Perovskites are well-known minerals with an ABX₃ stoichiometry. Named after the Russian mineralogist Lev Perovski, their orthorhombic crystal structure has already been identified in the early 20th century. Because of their strong coupling between crystal symmetry and directional material properties (e.g. dipole moment), perovskites have now attracted renewed interest: they exhibit exciting new properties such as ferro-electricity (spontaneous polarization) and ferro-elasticity (spontaneous strain).

One particular class of perovskites, hybrid organic-inorganic perovskites (HOIPs), are under world-wide investigation for an entirely different reason: they can be applied for photovoltaic (PV) purposes. HOIPs contain both inorganic and organic components. The most famous HOIP currently used is methylammonium (MA) lead iodide (MAPbI₃), where the organic methylammonium cation is encaged in a negatively charged lead iodide framework. Since its first consideration as a PV material in 2009, the efficiency of perovskite-based solar cells has gone up from 3.8 % to 22.1 %. This strong growth over only a few years makes many researchers believe that perovskites have not yet reached their limits. Their easy synthesis, low cost and tunable band gap make them promising competitors for traditional PV materials.
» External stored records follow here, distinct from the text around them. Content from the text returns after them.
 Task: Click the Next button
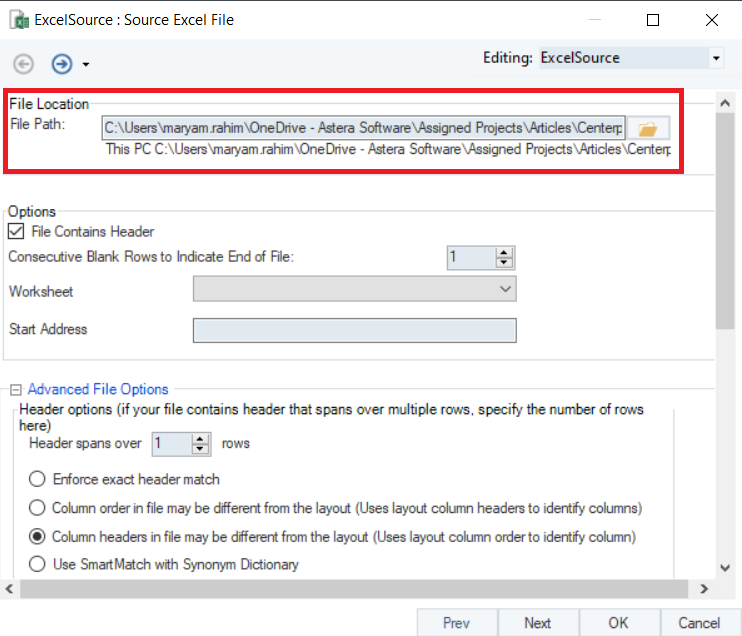(x=537, y=623)
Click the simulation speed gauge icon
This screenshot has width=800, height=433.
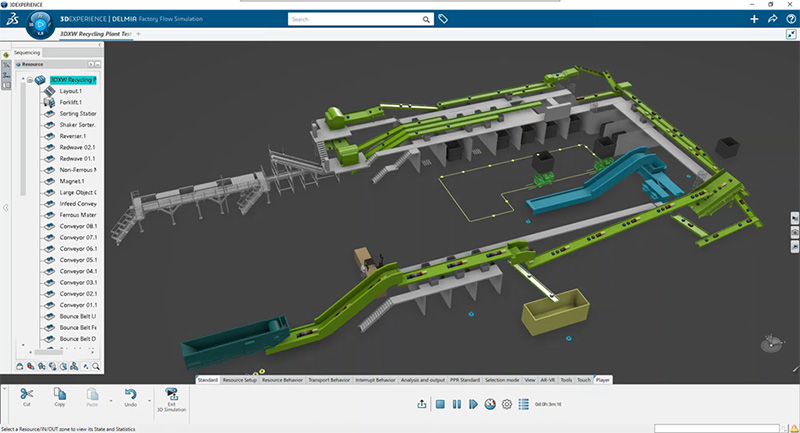(x=490, y=404)
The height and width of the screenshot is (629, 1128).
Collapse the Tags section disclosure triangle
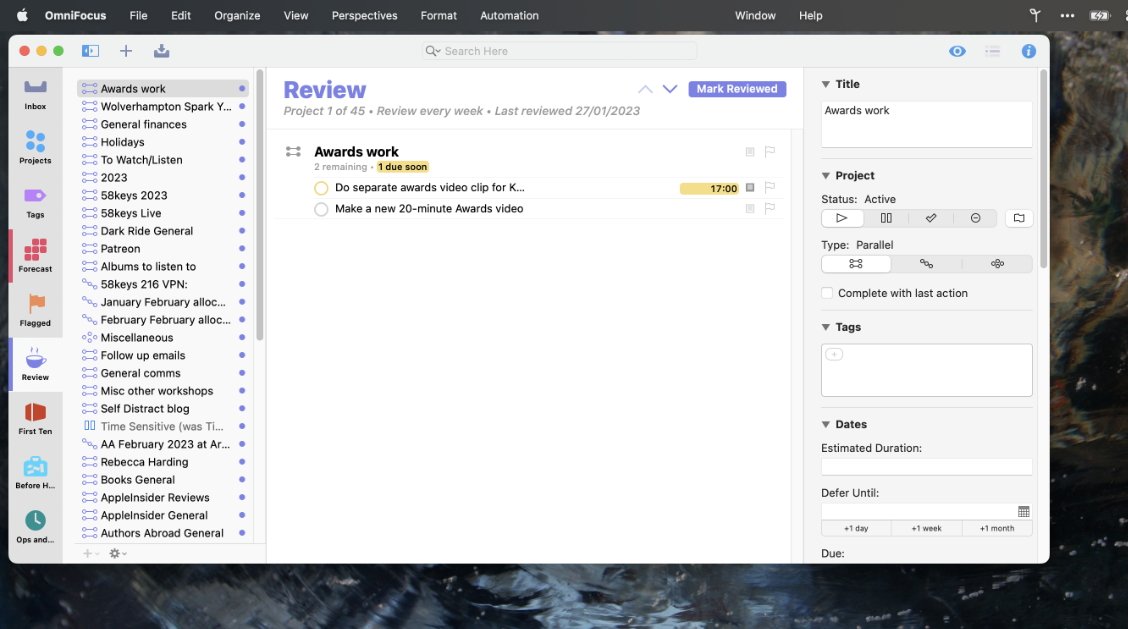click(826, 327)
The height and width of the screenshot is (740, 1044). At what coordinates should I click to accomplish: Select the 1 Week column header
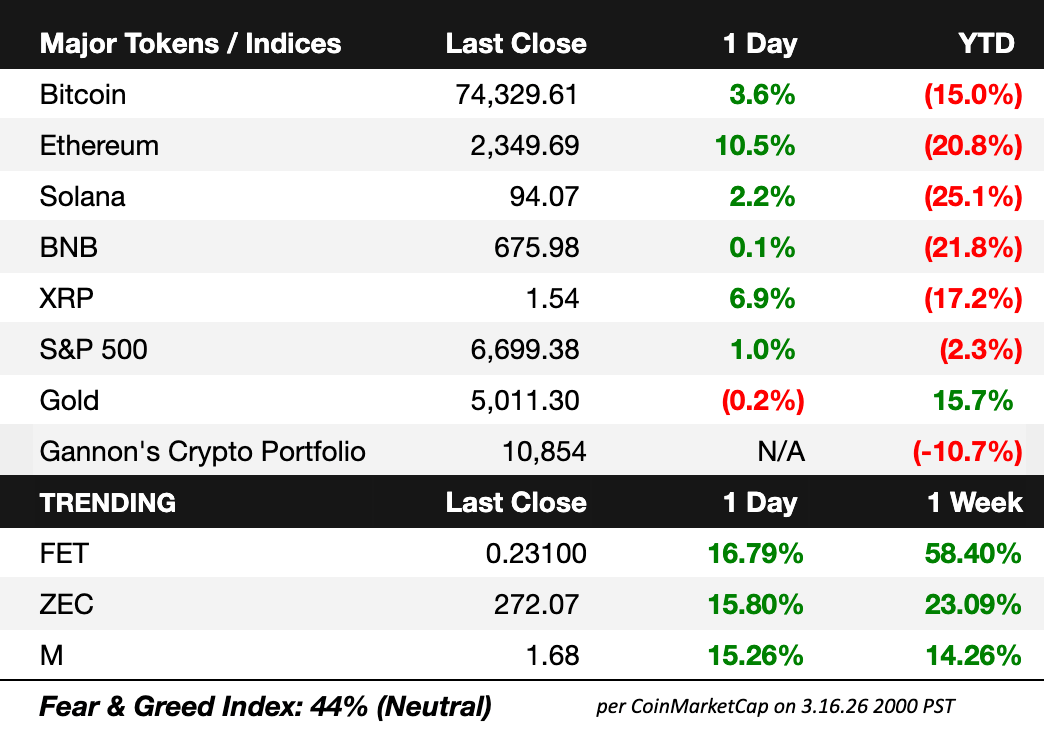(975, 503)
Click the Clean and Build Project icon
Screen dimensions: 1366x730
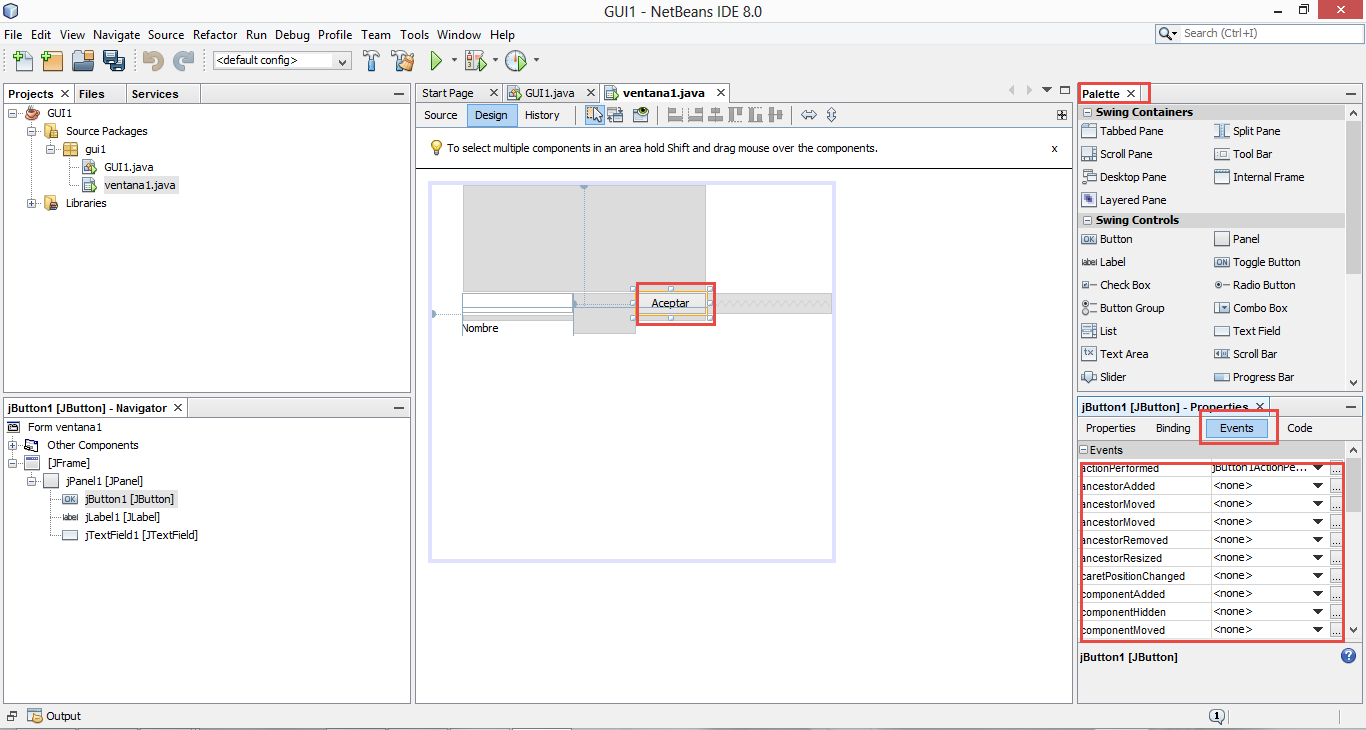coord(402,61)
Contrary to more common solar cell materials, perovskites possess a huge structural variability. This is because the central cation can move around quite easily, which distorts the local geometry of the anionic cages. This structural freedom affects the band structure of the perovskite and hence the efficiency of the PV device. Electron-phonon coupling gives rise to a significant broadening of photoluminescent emission lines, for example, but also influences charge transport properties. Some preliminary research has already been performed to shed light on predominant effects in lead halide HOIPs, but it is still not entirely clear which vibrational modes influence which electronic energy levels. In addition, researchers are now increasingly turning to so-called Ruddlesden-Popper perovskites for their improved humidity resistance. These materials consist of 2D layers of traditional perovskite material, interleaved with cations. In the case of 2D HOIPs, these spacer cations are organic as well, with the most prominent example being MAPbI₃ interleaved with n-butylammonium (BA) (see figure). The interaction between vibrational and electronic degrees of freedom in these materials is still largely unknown.

Goal

The goal of this thesis is to perform an in-depth study of the coupling between vibrational and electronic degrees of freedom in 3D and 2D HOIPs using density-functional theory (DFT). DFT is a quantum physical method that allows describing the electron behaviour in realistic materials at an acceptable cost. You will be able to employ both the CP2K and the VASP package, for both of which there is extensive expertise at the Center for Molecular Modeling. To assess the vibrational behaviour of hybrid perovskites, you will use molecular dynamics (MD). This approach allows simulating a material as a function of time by integrating Newton’s equations of motion and taking into account temperature and pressure. A Fourier transform of the time-dependent atomic movements then identifies the predominant phonon modes. These isolated phonon modes can be attributed to particular bond environments and therefore constitute a fingerprint of the considered material. The dynamic electron behaviour can be investigated via electronic-structure calculations at given snapshots of the MD simulation. This gives you temperature-dependent band gaps and charge carrier mobilities. The most important frequencies in these fluctuations can again be determined from a Fourier transform. The agreement between the phonon frequencies and the frequencies underlying the electronic variations then indicates where electron-phonon coupling is substantial. You can calculate how these phonon modes look like by means of a principal component analysis. Your thesis will consist of two major parts. First, you will need to establish an efficient methodology to perform the intended electron-phonon comparison. Important aspects are the used level of theory and the settings of the molecular dynamics run. You will therefore start investigating 3D perovskites, which allows you to compare to experimental and theoretical literature and extend insights to e.g. tin halides, which are less toxic than lead-containing HOIPs. In a second part, you will then be able to use your experience to tackle the challenging case of 2D HOIPs. Based on your results, you will be able to tune parts of the structure to adapt the observed behaviour.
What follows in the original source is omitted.